My husband and I are currently watching a TV series called The Man In The High Castle. It’s a show (based on a book) that imagines a world where the Allied powers were defeated in WWII by Nazi Germany and the Empire of Japan.

In a recent episode, one of the main characters (who grew up in the “Pacific States of America”, owned by Imperial Japan) references the Japanese art of Kintsugi; the art of fixing broken things (like ceramic cups, plates, etc) and highlighting the cracks with gold instead of disguising them.

kintugi(Image Credit: Haragayato – Own work, CC BY-SA 4.0)

There is also a philosophy attributed to this art form, one that sees damage and brokenness as part of a person’s story (as opposed to being something that should be concealed).

It stood out to me because, as Christians, I believe we should feel the same way about the broken world that we live in. We can either choose to conceal the things that happen to us or we can adopt the “Kintsugi” philosophy and see that God uses our brokenness, paints it with gold, and presents us as a new thing for His glory.

So, how can this philosophy serve to help us as Christians?

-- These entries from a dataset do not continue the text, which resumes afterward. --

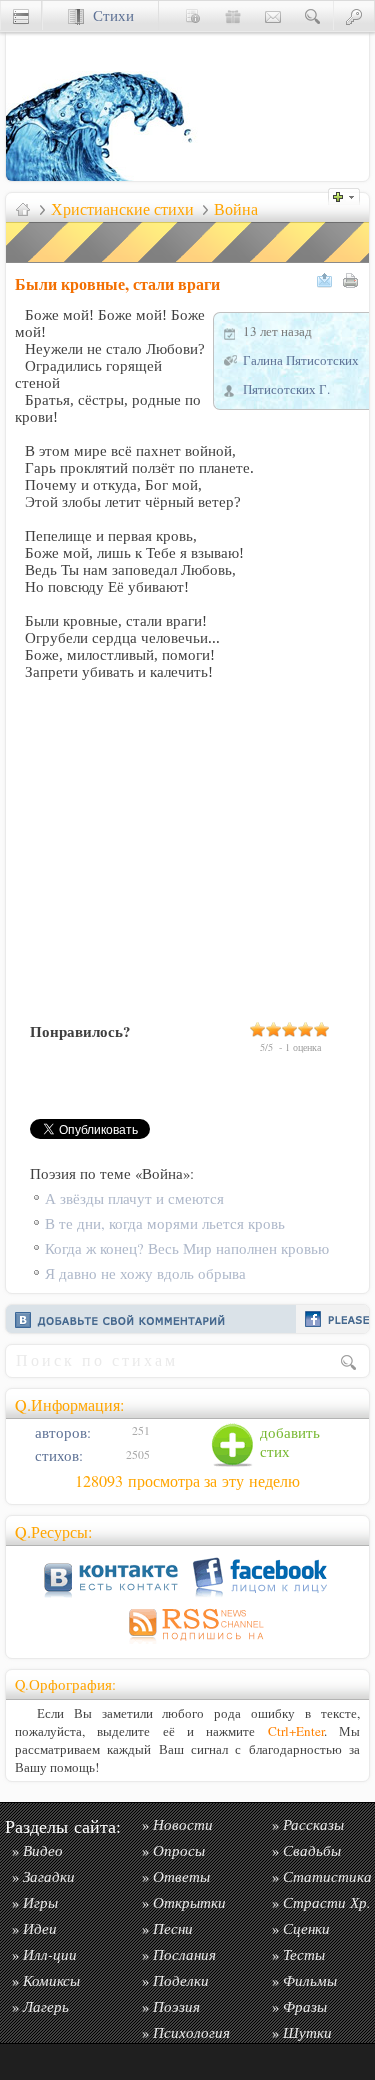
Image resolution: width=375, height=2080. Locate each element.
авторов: (61, 1432)
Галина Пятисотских (301, 360)
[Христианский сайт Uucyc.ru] (106, 175)
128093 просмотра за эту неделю (187, 1481)
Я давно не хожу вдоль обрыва (145, 1273)
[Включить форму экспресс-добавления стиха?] (349, 194)
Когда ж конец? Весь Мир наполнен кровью (187, 1248)
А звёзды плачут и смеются (134, 1198)
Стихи (109, 15)
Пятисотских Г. (286, 389)
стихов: (57, 1455)
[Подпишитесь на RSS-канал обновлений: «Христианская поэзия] (188, 1643)
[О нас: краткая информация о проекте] (193, 15)
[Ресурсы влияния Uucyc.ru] (23, 209)
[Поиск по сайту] (313, 15)
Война (236, 209)
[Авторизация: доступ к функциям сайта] (354, 15)
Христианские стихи (122, 209)
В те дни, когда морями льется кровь (165, 1223)
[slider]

  1. We can understand that we are ALL broken and flawed. Romans 3:10 says that there is no one who is righteous. Not even one. The truth is that you will never find a “perfect” soul on this planet, simply because it does not exist. We all need God. We are all broken.
  2. We can either throw away the broken cup or chose to collect the pieces and put it back together. It reminds me of something I read on Facebook once. An old couple who had been married for 50+ years was asked how they lasted so long. They replied “when a lightbulb goes out, you don’t throw away the house. You change the bulb“. You could “throw away the broken cup” (read “denounce the church” or “leave the faith”) OR you could collect the pieces and chose to fix the cup. There is no use in a broken cup; it holds no water. However, if you choose to put the pieces back together, it becomes useful again (and arguably, stronger than before).
  3. We can choose to highlight our brokenness instead of hide it. Paul makes reference to this in 2 Corinthians 12:9 when he says “But he said to me, ‘My grace is sufficient for you, for my power is made perfect in weakness.’ Therefore I will boast all the more gladly of my weaknesses, so that the power of Christ may rest upon me.” His power is made perfect in weakness. Being open about our brokenness allows others to not only see that they are not alone in their struggles and trials, but also highlights His glory and power.

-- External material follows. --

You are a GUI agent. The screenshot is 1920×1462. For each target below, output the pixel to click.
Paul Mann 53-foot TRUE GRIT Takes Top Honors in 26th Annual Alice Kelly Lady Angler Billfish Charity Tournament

Anyone who knows my personal story knows my “cup” has been broken more times than other cups, sometimes beyond the point of recognition, but God has been showing me lately that I’m not meant to hide my “cracks”. Rather, He allowed certain things in my life to shape me and mold me closer to the image of His son. Because of that, I can use the very things that deeply hurt me to bring Him glory.

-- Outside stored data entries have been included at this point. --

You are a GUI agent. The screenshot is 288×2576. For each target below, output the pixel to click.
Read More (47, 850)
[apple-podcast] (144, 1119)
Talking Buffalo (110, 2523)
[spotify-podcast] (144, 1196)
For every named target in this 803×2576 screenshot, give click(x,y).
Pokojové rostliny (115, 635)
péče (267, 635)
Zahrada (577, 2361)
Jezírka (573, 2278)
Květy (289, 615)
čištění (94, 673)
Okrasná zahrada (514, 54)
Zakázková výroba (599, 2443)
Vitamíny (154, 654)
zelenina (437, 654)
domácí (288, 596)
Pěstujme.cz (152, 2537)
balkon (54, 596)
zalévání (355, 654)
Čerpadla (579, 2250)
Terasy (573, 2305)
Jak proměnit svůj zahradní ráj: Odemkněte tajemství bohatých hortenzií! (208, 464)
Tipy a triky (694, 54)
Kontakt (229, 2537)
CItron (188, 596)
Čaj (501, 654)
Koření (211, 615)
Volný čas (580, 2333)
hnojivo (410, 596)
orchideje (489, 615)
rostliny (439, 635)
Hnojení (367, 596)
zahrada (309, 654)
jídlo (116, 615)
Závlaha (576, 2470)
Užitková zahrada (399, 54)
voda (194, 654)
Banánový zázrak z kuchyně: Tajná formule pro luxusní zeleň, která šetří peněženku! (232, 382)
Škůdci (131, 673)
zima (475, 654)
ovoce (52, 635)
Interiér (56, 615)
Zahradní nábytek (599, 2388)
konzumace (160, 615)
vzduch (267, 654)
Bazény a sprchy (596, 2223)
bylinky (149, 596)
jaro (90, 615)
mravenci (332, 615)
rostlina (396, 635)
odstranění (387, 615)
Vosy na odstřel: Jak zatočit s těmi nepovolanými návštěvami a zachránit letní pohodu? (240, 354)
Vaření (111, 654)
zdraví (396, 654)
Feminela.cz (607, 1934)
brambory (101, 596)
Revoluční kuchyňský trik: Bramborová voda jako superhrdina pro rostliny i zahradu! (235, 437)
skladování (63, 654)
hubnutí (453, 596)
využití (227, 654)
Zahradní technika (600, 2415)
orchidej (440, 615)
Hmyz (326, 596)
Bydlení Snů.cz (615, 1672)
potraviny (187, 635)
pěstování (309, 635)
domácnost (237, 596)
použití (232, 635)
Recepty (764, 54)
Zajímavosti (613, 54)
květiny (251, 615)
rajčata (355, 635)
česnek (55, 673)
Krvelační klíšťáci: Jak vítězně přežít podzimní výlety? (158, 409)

As I said earlier, the truth is that we are all broken. We’ve all been through things in our lives that we’d rather not talk about. Some of us haven’t suffered a traumatic event, but some have. Some of us don’t struggle with addiction, but some of us do. The church isn’t meant to hide its flaws and conceal them; it’s meant to shine the glory of God DESPITE them.

His grace is sufficient for me. His power is made perfect in my weakness. Therefore, I will BOAST gladly of my weakness, so that the power of Christ may rest upon me.

Boast in your weakness. Don’t conceal your flaws and failures. Paint the with gold and let His glory shine through them.